The assessment was completed under Section 143(3) of the Act on 25-3-1991. It will be seen from the above that the audit reports both under Section 32AB and Section 80HHC were furnished before the assessment was completed. The departmental authorities have raised a technical objection. The learned counsel for the assessee invited our attention to the decision of the Kerala High Court in the case of CIT v. Malayalam Plantations Ltd. [1976] 103 ITR 835 where the requirement under Section 33A that the audit report should be furnished along with the return of income was held to be merely directory and not mandatory.

As pointed out by the Kerala High Court the production of the certificate along with the return of income is not a matter entirely within the volition of the assessee. In the present case the return of income could not be delayed beyond 30-6-1988 and therefore the assessee had filed it on 24-6-1988. The audit reports, however, were dated 8-8-1988 and 26-12-1989. It is, therefore, clear that the assessee had no control over the delay that took place in obtaining the audit certificates.

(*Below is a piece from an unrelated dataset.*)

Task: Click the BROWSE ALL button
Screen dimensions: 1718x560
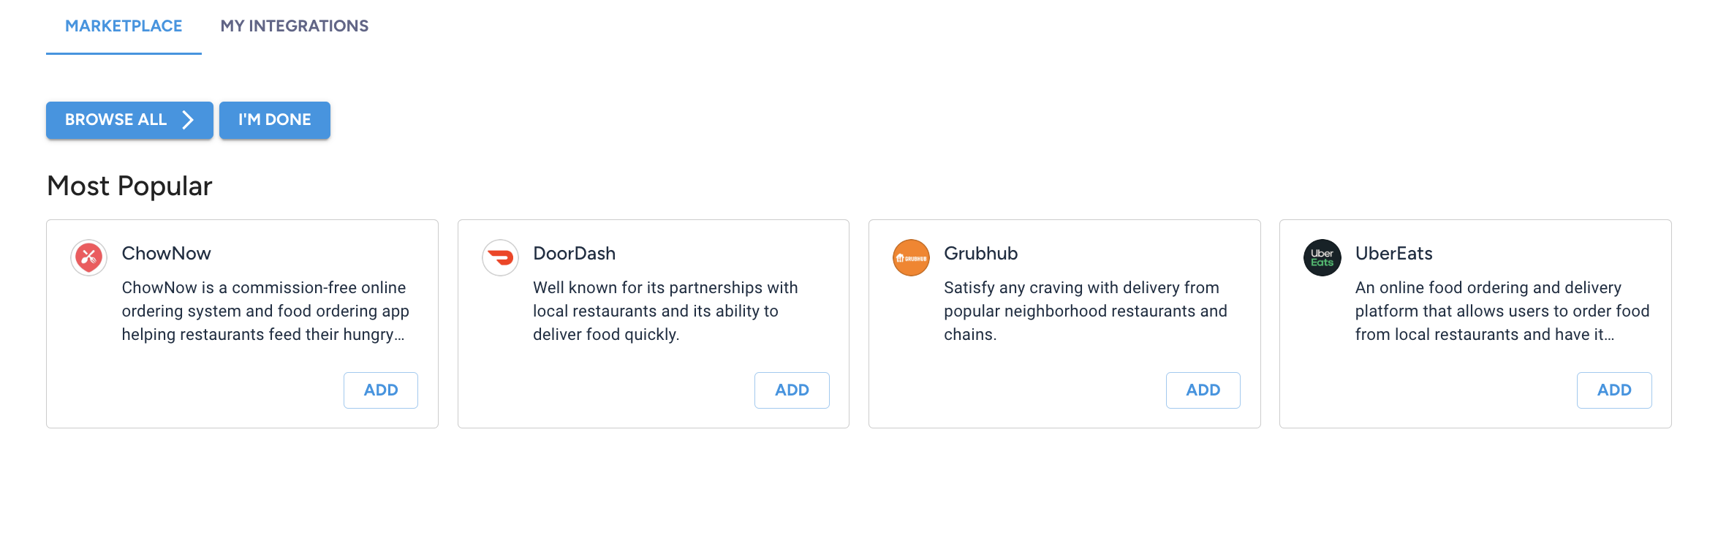Action: coord(129,119)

When the audit certificates, though filed after the date of filing the return, are available to the ITO for the purpose of examining the assessee's claim under Sections 32AB and 80HHC, the object of both the Sections would be, as held by the Kerala High Court, defeated by the consideration that the requirement that the audit certificate should be filed along with the return of income is a mandatory provision, non-compliance of which will disentitle the assessee to the benefits of both the sections. We also find that the ITAT has held in the following decisions that such a requirement is merely directory and not mandatory: We are, therefore, of the opinion that the departmental authorities were not justified in not granting the benefits of the allowance under Sections 32AB and 80HHC to the assessee. This issue is decided in favour of the assessee. In the view we have taken that the requirement that the audit certificate should be filed along with the return of Income is not mandatory but merely directory, we are not deciding the alternative argument put forth by Dr. Pal based on the proviso to Section 32AB(4) that the assessee being a company subject to audit under the Companies Act is not bound by the requirement under the main provision that the audit certificate should be filed along with the return-of income.

24. In ground No. 25 the assessee questions the disallowance of Rs. 84,594 under Rule 6B on account of expenses incurred on gifts and presentation articles. We, however, find that the CIT (Appeals) has held that even in the audit report filed along with the return of income the amount to be disallowed has been stated as Rs. 82,687 and that the CIT (Appeals) has confirmed this amount and deleted the balance of Rs. 1907. Since the tax audit report itself shows that the amount to be disallowed under Rule 6B is Rs. 82,687, we see no reason to interfere. The disallowance of Rs. 82,687 is confirmed.

25. Ground No. 26 is a general ground and does not call for any decision.